109“Mysterious, dream-like markers of the soul” is how Seamus Heaney describes his latest poems. Meadhbh Monahan was in the audience at the Aspects Literature Festival in Bangor when he revealed the thinking behind his most intimate work to date.

“Warm hand, hand that I could not feel you lift / And lag in yours throughout that journey / When it lay flop-heavy as a bellpull.”

This is one of the poignant lines written by Seamus Heaney in his poem ‘Chanson d’Adventure’ to describe his trip to hospital with his wife after he had a mild stroke in 2006.

The Nobel laureate’s most recent work, ‘Human Chain’, is his most revealing to date and was part written while Heaney was hospitalised for six weeks, undergoing physiotherapy to regain feeling in his left side.

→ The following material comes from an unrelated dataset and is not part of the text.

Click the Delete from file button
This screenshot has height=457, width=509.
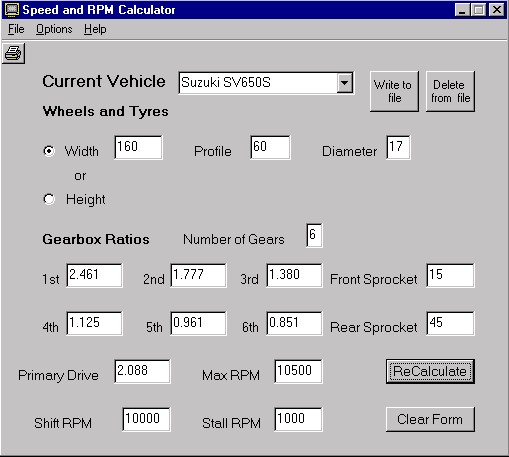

Dealing with ageing, death and the afterlife, Heaney admits his latest poems are a response to his own experience of ageing and memories of others who grew old and passed away.

It took Heaney around 10 years to accept that he had won the Nobel Prize for Literature in 1995.

“The invitations kept coming to the ‘Nobel laureate’ and not to me,” he recalls. Always busy with engagements, university lectures and writing, Heaney decided to keep working despite his “little turn”, and at the age of 71 he is still producing beautiful poetry.

When he was in hospital all engagements were cancelled. Heaney recalls: “There was something terrifically releasing about having nothing on your calendar. I wrote one of my favourite poems in hospital, and when I came out I was alive and free.”

His poem ‘Miracle’ also proved to be the “tuning fork” for the rest of the book. Heaney explains that it is based on the New Testament story of the sick man who is carried by his friends to be cured by Jesus and is lowered through the roof when they can’t get through the crowds.

“The people who don’t get much attention are the friends who carry him,” said Heaney, who was carried to the ambulance by friends and family when he had the stroke.

“Not the one who takes up his bed and walks / But the ones who have known him all along … Be mindful as they stand and wait / For … their slight lightheadedness and incredulity / To pass,” the poem reads. “I realised that these four people were part of the miracle,” Heaney states.

“The human chain is central to our lives and to family life,” he claims. The title ‘Human Chain’ was also inspired by a memory of his then three-year-old daughter saying: “didn’t you and mammy make me and God made the thread?”

Heaney’s father “haunts” the poems on and off. This is particularly apparent in ‘The Butts’. “I realised that the English and Americans [understand this as] the hind end of the human anatomy,” Heaney laughed.

Focusing on finding cigarette butts in his father’s suits which are hanging in a wardrobe, the poem turns into a memory of when Heaney’s father was ill and reads: “And we must learn to reach well in beneath / Each meagre armpit / To lift and sponge him.”

The final poem, ‘A Kite for Aibhín’, was written for the birth of his second grandchild and recalls ‘A Kite for Michael and Christopher’ from his 1984 collection ‘Station Island’. In the latter, Heaney’s young sons are told “you were born fit for it, stand here and take the strain”.

The theme of strain has two important meanings for poets, Heaney claimed. “We begin taking strains musically, waiting for the note that will start us off.” Referring to the “dark times” of the Troubles, he added that “you had to take the strain of what you were living through, that’s the reason for the good heavy-weight poetry in Northern Ireland over the last three decades.”

However, in ‘A Kite of Aibhín’ where “the kite takes off, itself alone” Heaney was focusing on wind as inspiration. It represents the concept of “keeping your feet on the ground while letting your imagination take you.”